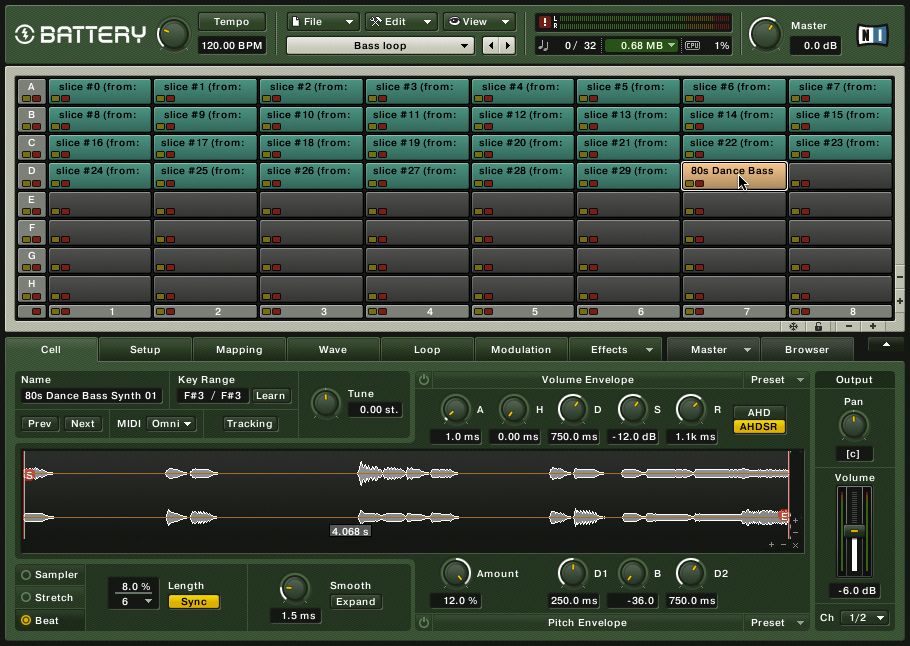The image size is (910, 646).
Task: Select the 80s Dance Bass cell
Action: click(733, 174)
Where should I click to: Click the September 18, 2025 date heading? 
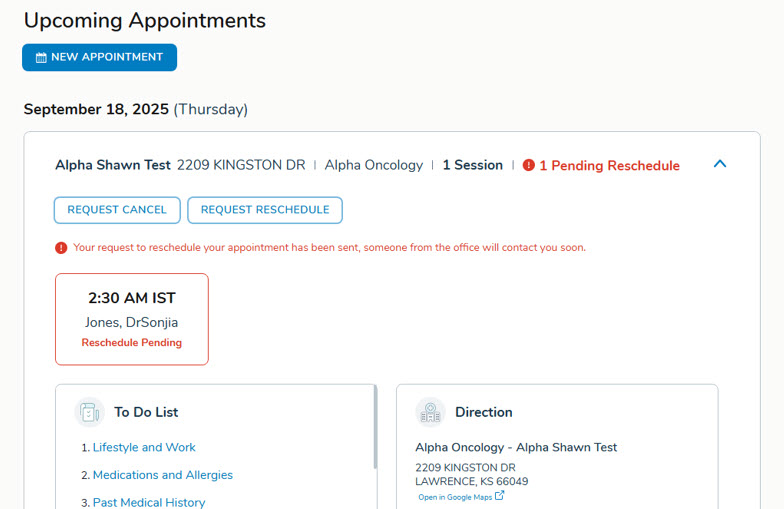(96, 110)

·····

Work required →
Your copy should consist solely of the lines from the line containing "Where should I" through the last line of the records above, reproduced exactly, with the pictures left out.

Task output →
Where should I click to: Click the September 18, 2025 date heading? 
(96, 110)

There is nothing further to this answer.